Records from a collection:
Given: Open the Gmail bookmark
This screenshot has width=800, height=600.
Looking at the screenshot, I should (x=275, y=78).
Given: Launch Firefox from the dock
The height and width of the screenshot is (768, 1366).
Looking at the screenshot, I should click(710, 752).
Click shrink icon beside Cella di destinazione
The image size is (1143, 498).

...

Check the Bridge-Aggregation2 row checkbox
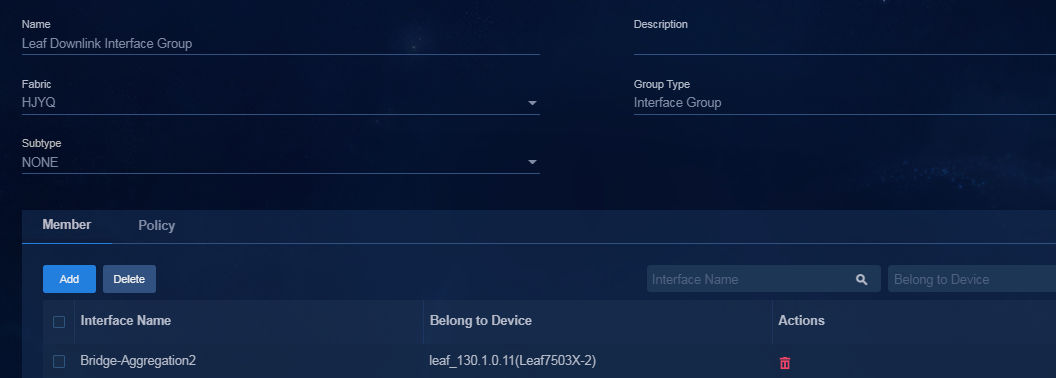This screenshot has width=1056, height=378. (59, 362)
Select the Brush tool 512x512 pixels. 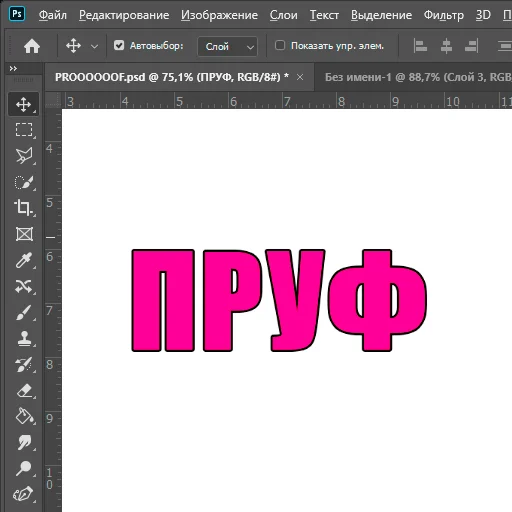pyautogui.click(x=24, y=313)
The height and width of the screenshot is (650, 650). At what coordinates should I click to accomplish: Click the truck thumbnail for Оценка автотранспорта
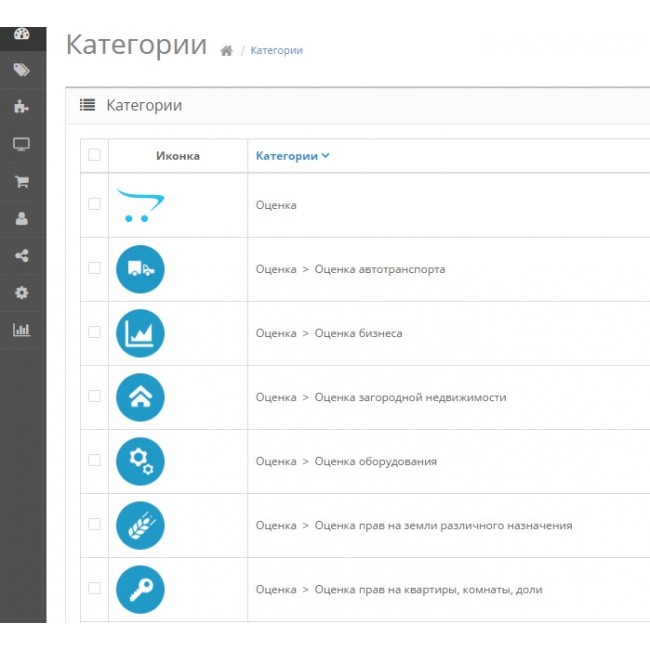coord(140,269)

**TASK DETAILS:**
Nothing but a number is expected here: how many lines above include the string "Given".

**COMPLETED EXERCISE:**
2